== Segment start ==

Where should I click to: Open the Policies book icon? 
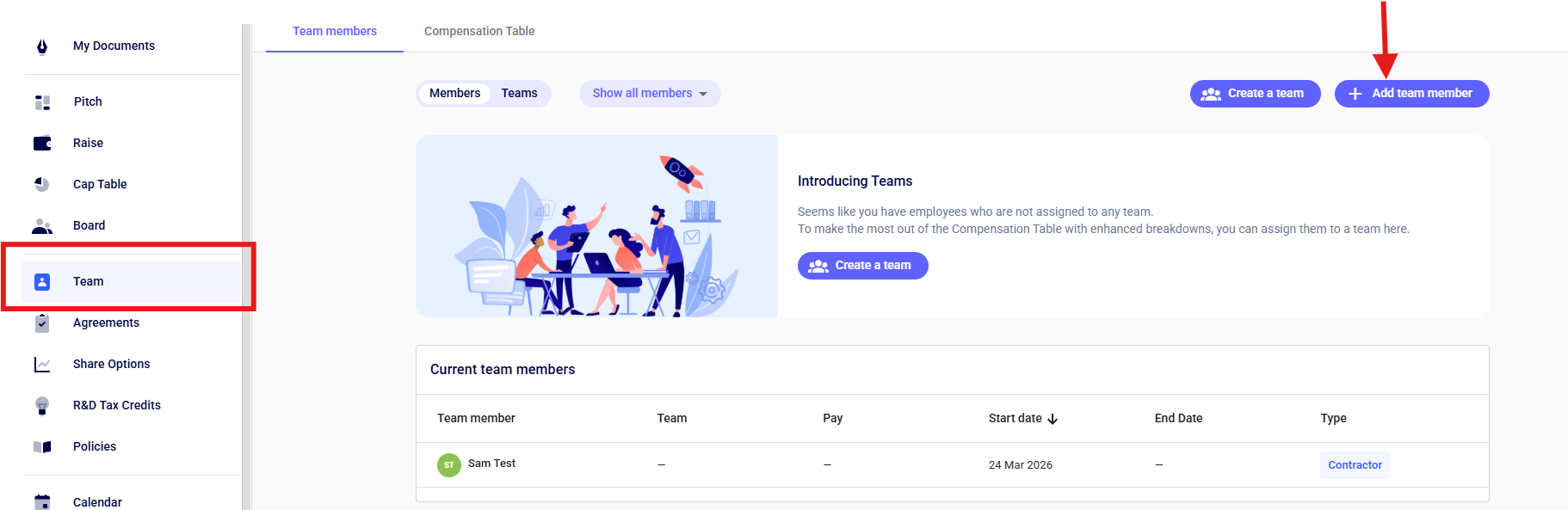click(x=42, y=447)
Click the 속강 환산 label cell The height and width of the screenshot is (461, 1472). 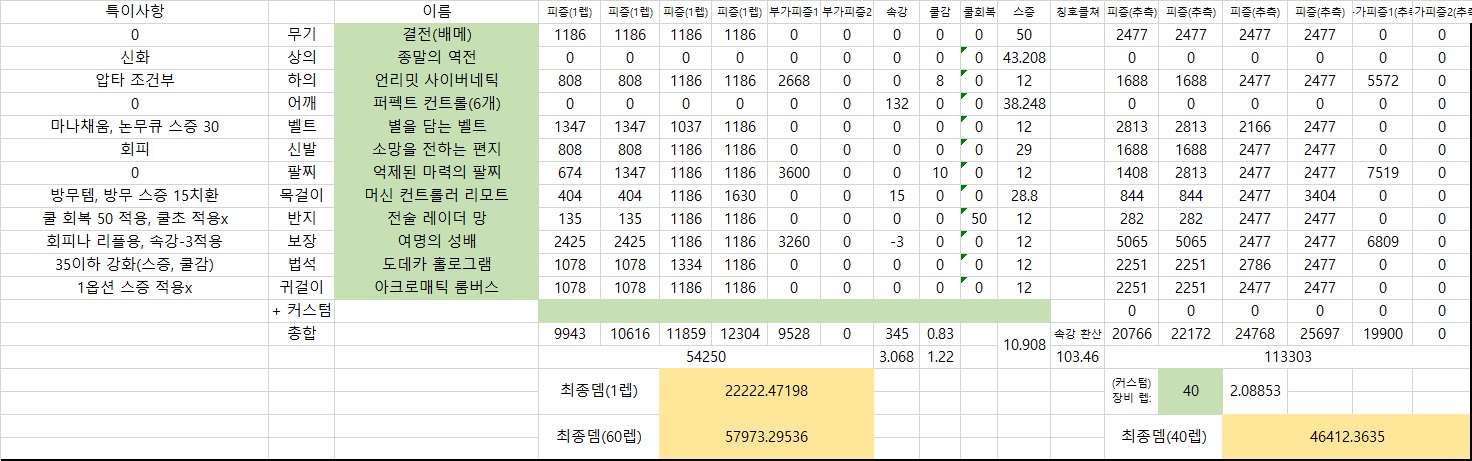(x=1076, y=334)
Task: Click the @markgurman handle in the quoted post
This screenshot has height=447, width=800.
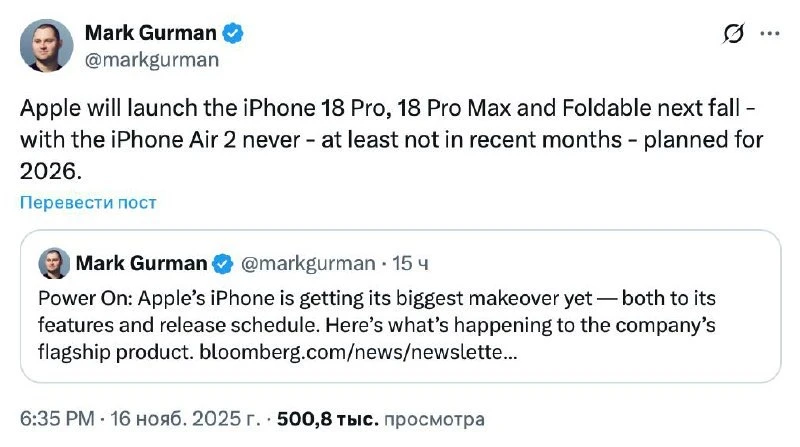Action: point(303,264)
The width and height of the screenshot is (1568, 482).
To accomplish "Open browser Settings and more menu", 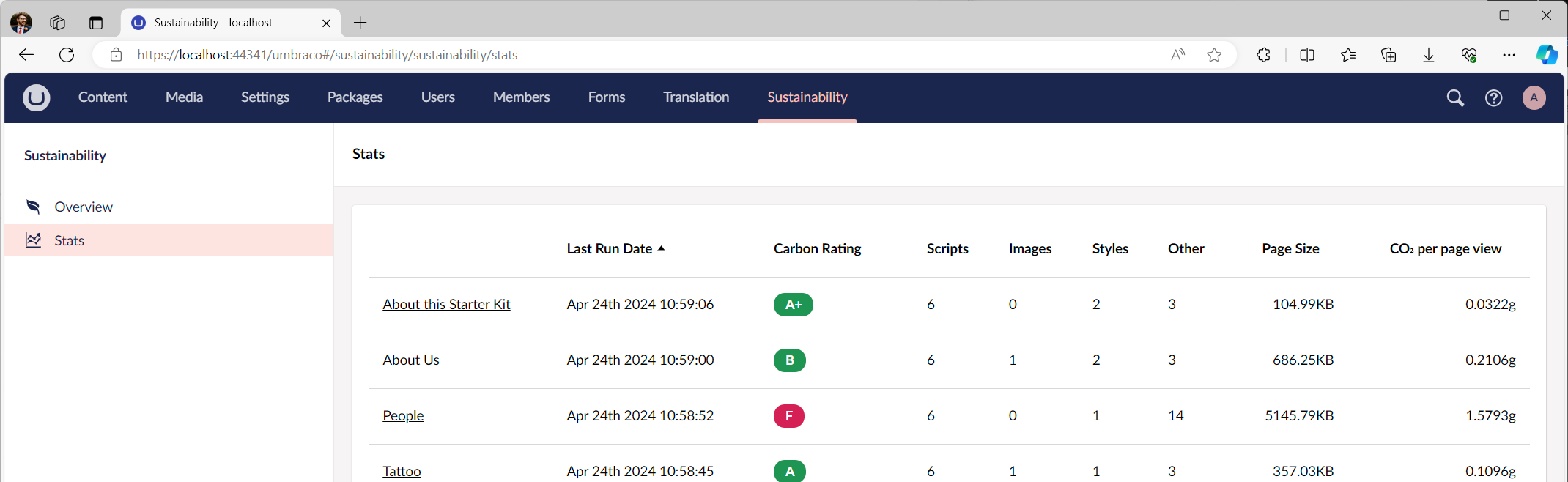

== Segment end ==
== Segment start ==

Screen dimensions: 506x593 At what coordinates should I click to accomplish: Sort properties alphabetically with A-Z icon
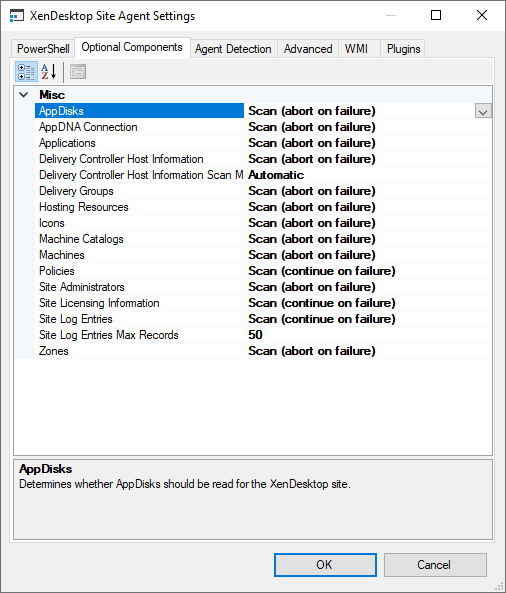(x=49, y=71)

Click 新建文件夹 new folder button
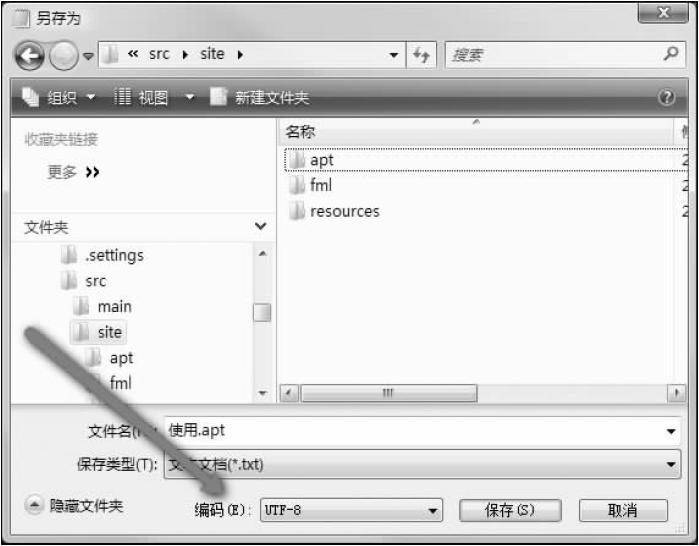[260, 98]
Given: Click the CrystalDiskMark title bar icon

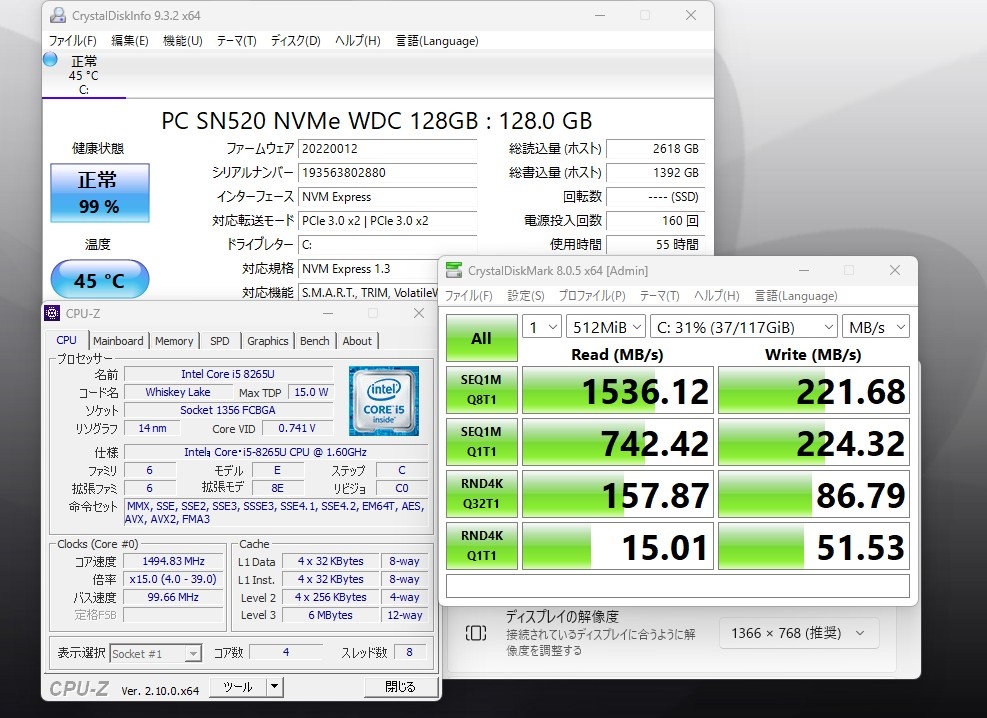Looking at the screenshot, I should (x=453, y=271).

== Segment end ==

Action item :: Exactly reproduce the lines above, starting at the one that contains "This screenshot has height=447, width=800." and ending at the one that contains "browser Settings and", both inclusive; leave the pictures out and add no other lines.

Solved exercise ::
This screenshot has height=447, width=800.
Action: point(303,264)
The width and height of the screenshot is (1568, 482).
To accomplish "Open browser Settings and more menu", 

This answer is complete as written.